The data for the study came from the International Sexuality Description Project (ISDP), a multi-country research study that involved the collaboration of more than 100 scientists. In total, over 16,000 participants were surveyed across 10 regions — North America, South America, Eastern Europe, Western Europe, Southern Europe, Africa, Oceania, East Asia, South/Southeast Asia, and the Middle East. In addition to various demographic measures, the questionnaires included an assessment of self-esteem and asked respondents to indicate the number of sexual partners they had in the past year.
An analysis of the data revealed that in all regions but two, men had higher self-esteem than women. In Africa and East Asia, women had higher self-esteem than men although the relationship was not statistically significant.
Across all regions, men’s self-esteem was positively related to their number of past sexual partners. However, the effect sizes were small and fell below significance in four regions. In line with the researchers’ speculations, across all regions, this link between self-esteem and past sexual partners was stronger among men than women. This sex difference was also significant within four of the regions.

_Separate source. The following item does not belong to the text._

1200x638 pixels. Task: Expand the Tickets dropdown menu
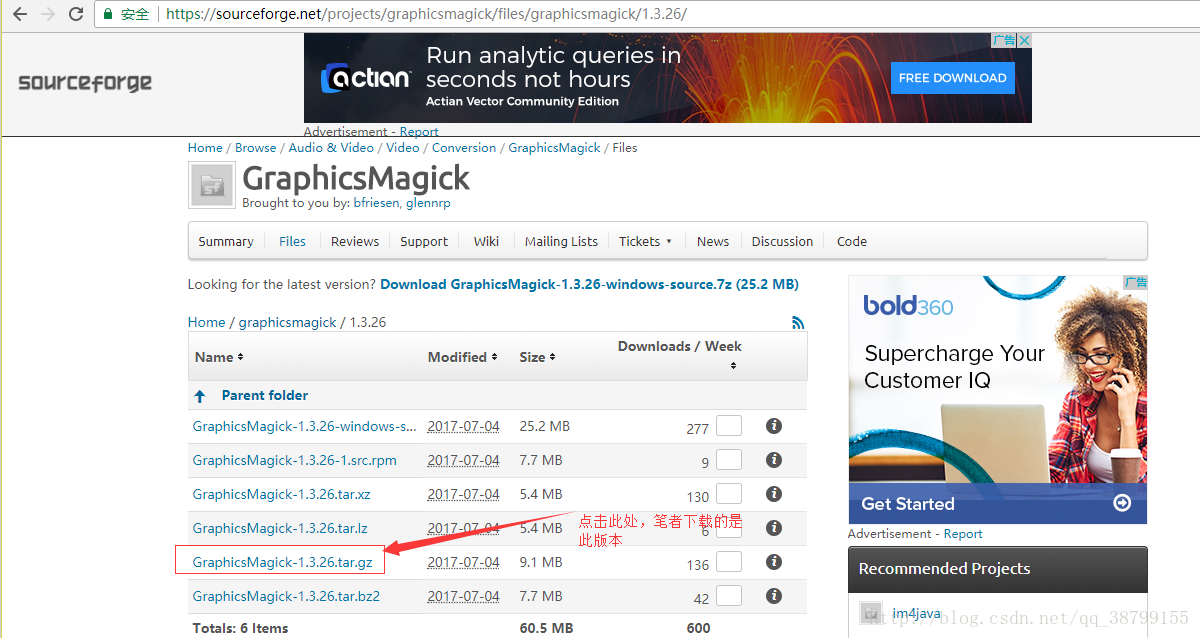(645, 241)
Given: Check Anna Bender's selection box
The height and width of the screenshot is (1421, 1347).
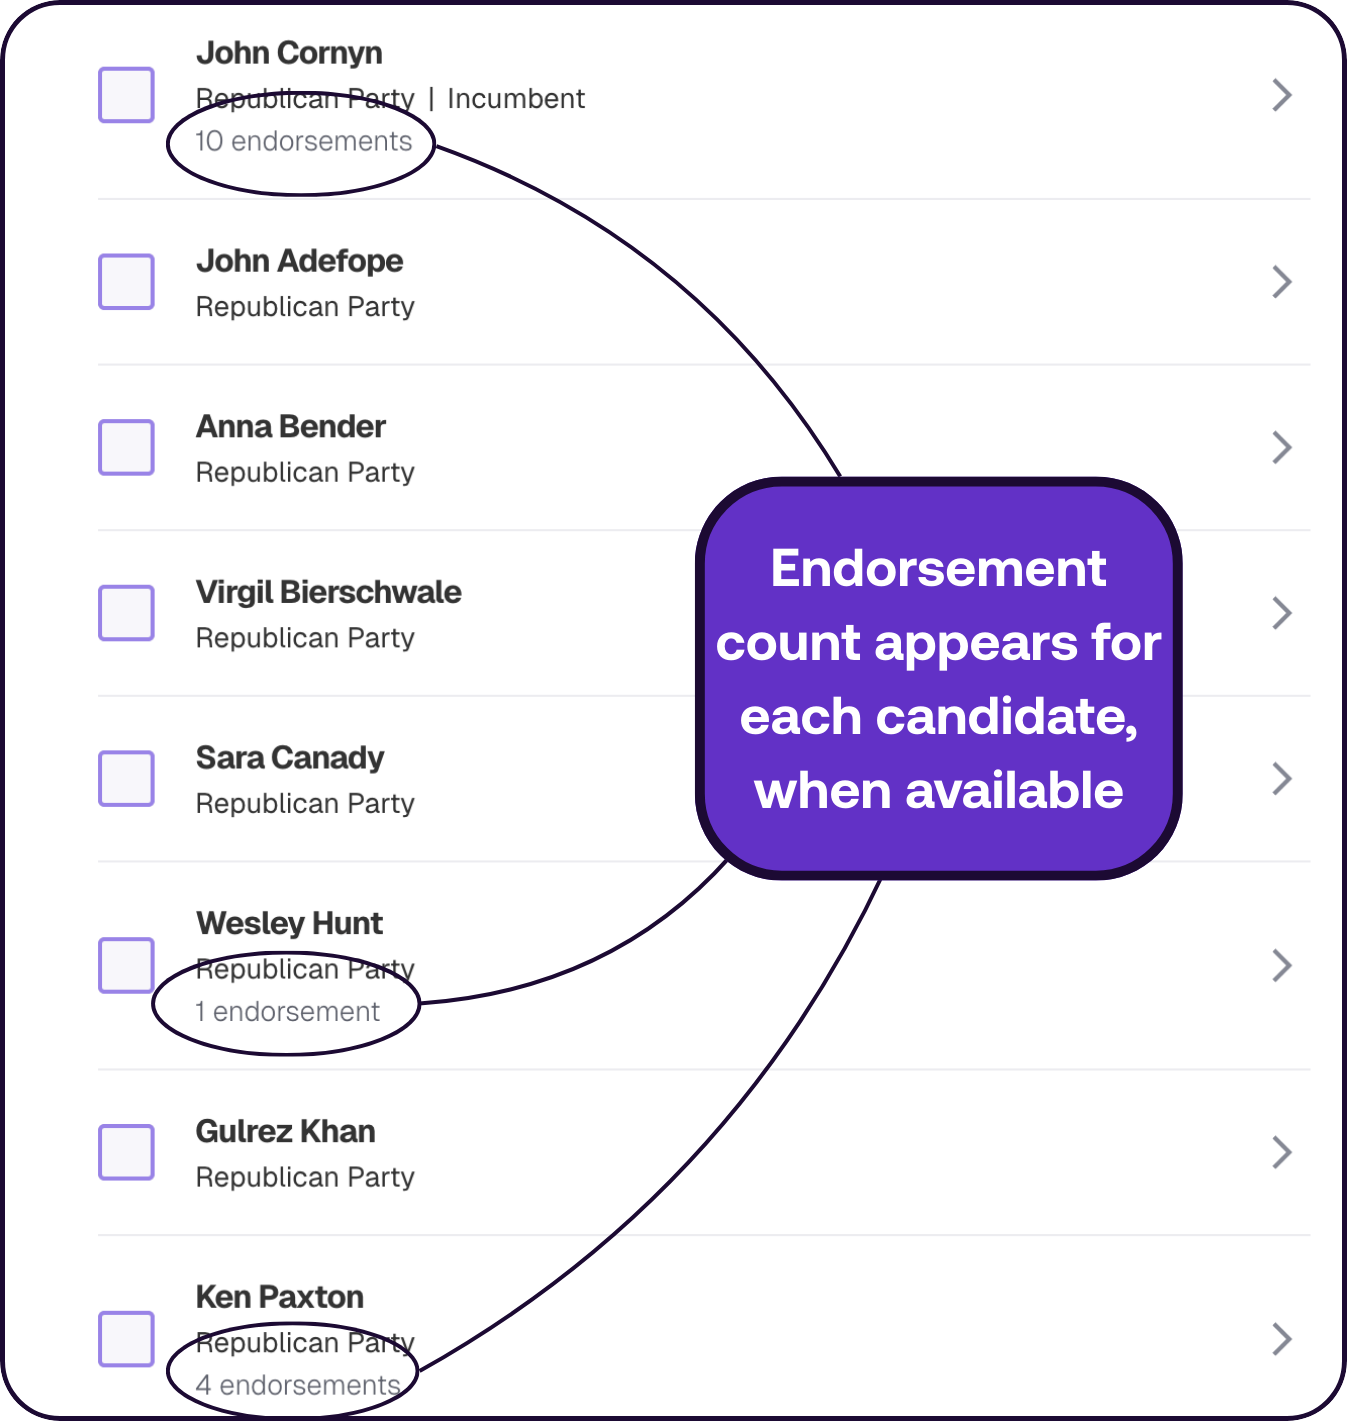Looking at the screenshot, I should (x=126, y=447).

The researchers next tested whether a person’s desire for short-term mating would strengthen this relationship between self-esteem and number of past sexual partners. According to the participants’ responses, it did not, and neither did living in a region where more people desired short-term mating. Schmitt and Jonason conclude that, at least among men, mating success is associated with higher self-esteem, regardless of a person’s motivations toward short-term mating or the motivations of the culture they reside in.
The authors note that past experimental studies have found that manipulating self-esteem seems to impact sexual desire differently among men and women, suggesting that self-esteem might be “both a cause and a consequence of short-term mating success in men.”
“Future work should seek to disentangle the many functions of self-esteem within men’s short-term mating psychology,” the researchers write, “including work to identify how self-esteem may serve specially-designed functions as both a consequence, and a cause, of short-term mating success.”
The study, “Self-esteem as an adaptive sociometer of mating success: Evaluating evidence of sex-specific psychological design across 10 world regions”, was authored by David P. Schmitt and Peter K. Jonason.